Segundo o órgão, entre os meses de março e julho ocorre aumento na demanda por atendimentos de urgência e emergência em razão da sazonalidade dos vírus respiratórios, o que pode provocar, pontualmente, maior ocupação da unidade.
O DRS orienta que, para os casos leves, a população deve procurar as unidades de atenção básica, como as Unidades de Pronto Atendimento (UPAs).
Unidade de Pronto Atendimento (UPA) da Zona Norte de Presidente Prudente
Emerson Sanchez/TV TEM
Ainda conforme a nota, o Hospital Regional de Presidente Prudente acolhe todos os pacientes que o procuram atendimento e utiliza o Protocolo de Manchester para classificação de risco, priorizando os casos de maior gravidade.
O órgão confirmou que, neste momento, o hospital opera acima da capacidade e informou que mantém diálogo constante com os serviços de saúde da região para realizar os encaminhamentos necessários.
Sobre a alegação de prioridade no atendimento a pacientes do sistema prisional, o DRS reiterou que o atendimento é definido exclusivamente por critérios assistenciais e pela classificação de risco.
No último ano, a unidade ampliou sua capacidade assistencial com 36 novos leitos de clínica cirúrgica e duas novas salas cirúrgicas. A ampliação representa um aumento de 30% na capacidade mensal de cirurgias eletivas, beneficiando mais de dois mil pacientes por ano.
Síndrome respiratória aguda grave
O tempo seco e a oscilação da temperatura, característicos do inverno na região de Presidente Prudente, pressionam o atendimento nas Santa Casas e prontos-socorros.
Números da Secretaria Estadual da Saúde mostram que cresceu a incidência da síndrome respiratória aguda grave (SRAG), que reúne os casos mais graves de infecções respiratórias e exige hospitalização.

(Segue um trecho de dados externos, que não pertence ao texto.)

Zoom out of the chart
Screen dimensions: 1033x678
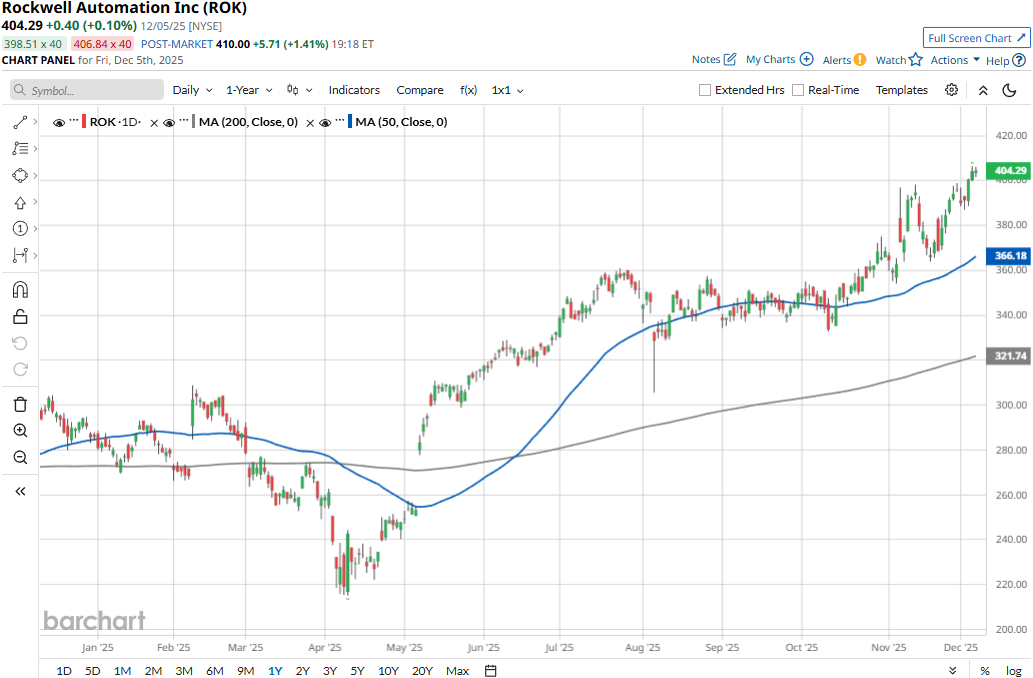click(x=20, y=457)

Inverno faz crescer a incidência da síndrome respiratória aguda grave (SRAG)
Reprodução/RBS TV
Na região, somente neste ano, Presidente Prudente lidera em número absoluto de registros, com 46 casos e quatro mortes.
Rosana chama a atenção pela maior incidência proporcional: são 14 casos, três óbitos e taxa de 82,83 casos para cada 100 mil habitantes.
Confira os números de casos e de mortes por síndrome respiratória na região:
Presidente Prudente
Casos: 46
Mortes: 4
Rosana
Casos: 14
Mortes: 3
Dracena
Casos: 15
Mortes: 2
Pirapozinho
Casos: 4
Mortes: 1
Presidente Venceslau
Casos: 4
Mortes: 1
Quatá
Casos: 3
Mortes: 1
Euclides da Cunha Paulista
Casos: 1
Mortes: 1
Paulicéia
Casos: 1
Morte: 1
Lotação nas unidades de saúde
Em Rancharia, município que costuma registrar algumas das menores temperaturas da região, o movimento no Pronto-Socorro do Hospital e Maternidade segue acima do normal.
O presidente da unidade, Nelson Coletto, ressalta que a situação está sob controle e que, até o momento, nenhum paciente precisou ser transferido por falta de vaga.